Segundo ele, o que é conhecido é que a variedade de estilos do coco é muito grande. "O que estamos mostrando na coletânea é apenas uma parte de que tivemos contato", afirma o integrante do Coco Maracajá.

E Cyro Almeida explica que há semelhanças com o coco em hábitos de poços bem distantes do Brasil. Como exemplo, ele cita os esquimós, que empreendiam desafios quando queriam resolver algum problema.

"Dois esquimós começavam a xingar um ao outro em rimas e acompanhados de tambores", descreve. A informação, segundo Cyro, vem do ensaio que trata das variações sasonais dos esquimós, de Marcel Mauss.

Cyro Almeida é graduado em Ciências Sociais e atualmente faz mestrado em Antropologia. Pesquisa populações tradicionais na comunidade quilombola situada em Sibaúma, que fica próximo da praia de Pipa.
FONTE: NOMINUTO

Casa de “Chico Antônio” agora é patrimônio histórico do RN

GOVERNO DO ESTADO - 02/06/2004

A governadora Wilma de Faria assinou decreto tombando e tornando patrimônio histórico do Rio Grande do Norte um imóvel localizado no Sítio Panelas, em Pedro Velho.
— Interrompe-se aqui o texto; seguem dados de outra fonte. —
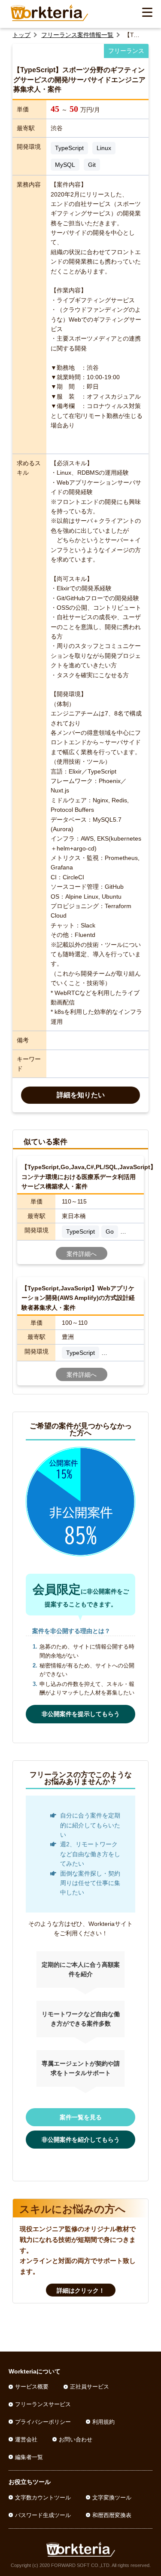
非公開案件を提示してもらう (81, 1713)
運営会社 (26, 2439)
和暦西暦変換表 (111, 2515)
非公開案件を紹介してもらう (81, 2139)
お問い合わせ (75, 2439)
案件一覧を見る (81, 2117)
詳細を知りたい (81, 1095)
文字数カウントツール (43, 2497)
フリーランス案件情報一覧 (77, 34)
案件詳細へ (82, 1253)
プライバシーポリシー (43, 2422)
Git (92, 164)
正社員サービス (89, 2386)
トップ (21, 34)
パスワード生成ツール (43, 2515)
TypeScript (69, 147)
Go (110, 1231)
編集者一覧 (29, 2457)
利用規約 (103, 2422)
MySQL (65, 164)
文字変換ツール (111, 2497)
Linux (104, 147)
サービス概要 (32, 2386)
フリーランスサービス (43, 2404)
Trata-se da casa onde morou o cantador de coco Chico Antônio, descoberto em 1929 pelo pesquisador e escritor paulista Mário de Andrade, um dos líderes do Movimento Modernista de 1922, durante visita ao Rio Grande do Norte. Andrade citou o cantador de coco em seis obras suas, inclusive no romance "Café".

O diretor do Centro de Documentação da Fundação José Augusto (FJA), Dácio Galvão, disse que a casa onde residiu Chico Antonio vai ser transformada num memorial em sua homenagem. Para tanto, falta apenas alocar recursos para a construção de uma outra casa para o filho do cantador de coco, que ainda mora no imóvel tombado.

"Chico Antonio" nasceu no povoado de Corte, no município de Pedro Velho (RN), em 20 de setembro de 1904. Em 1979, foi redescoberto pelo poeta e folclorista Deífilo Gurgel. Gravou um disco em 1982 pela Funarte/UFRN/FJA. Cantava os seus cocos acompanhando de um ganzá. O seu mais famoso trabalho foi o coco "Boi Tungão". Ele faleceu em 15 de outubro de 1993.